Pixel coordinate grounding data:
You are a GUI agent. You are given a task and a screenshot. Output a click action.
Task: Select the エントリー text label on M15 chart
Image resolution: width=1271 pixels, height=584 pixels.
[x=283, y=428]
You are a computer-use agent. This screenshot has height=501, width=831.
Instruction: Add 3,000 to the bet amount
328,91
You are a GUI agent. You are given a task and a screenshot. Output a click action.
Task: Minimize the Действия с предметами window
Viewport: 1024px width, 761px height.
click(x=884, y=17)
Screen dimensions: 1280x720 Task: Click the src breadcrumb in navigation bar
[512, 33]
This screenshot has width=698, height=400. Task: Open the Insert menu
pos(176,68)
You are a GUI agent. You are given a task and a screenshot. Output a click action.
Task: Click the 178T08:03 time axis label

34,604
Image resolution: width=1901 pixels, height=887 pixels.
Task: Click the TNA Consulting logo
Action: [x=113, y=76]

## TASK
Could you return every record above exactly as written?

## RESPONSE AREA
You are a GUI agent. You are given a task and a screenshot. Output a click action.
Task: Select the エントリー text label on M15 chart
Image resolution: width=1271 pixels, height=584 pixels.
[x=283, y=428]
You are a computer-use agent. This screenshot has height=501, width=831.
Instruction: Add 3,000 to the bet amount
328,91
You are a GUI agent. You are given a task and a screenshot. Output a click action.
Task: Minimize the Действия с предметами window
Viewport: 1024px width, 761px height.
click(x=884, y=17)
Screen dimensions: 1280x720 Task: Click the src breadcrumb in navigation bar
[512, 33]
This screenshot has width=698, height=400. Task: Open the Insert menu
pos(176,68)
You are a GUI agent. You are given a task and a screenshot. Output a click action.
Task: Click the 178T08:03 time axis label

34,604
Image resolution: width=1901 pixels, height=887 pixels.
Task: Click the TNA Consulting logo
Action: [x=113, y=76]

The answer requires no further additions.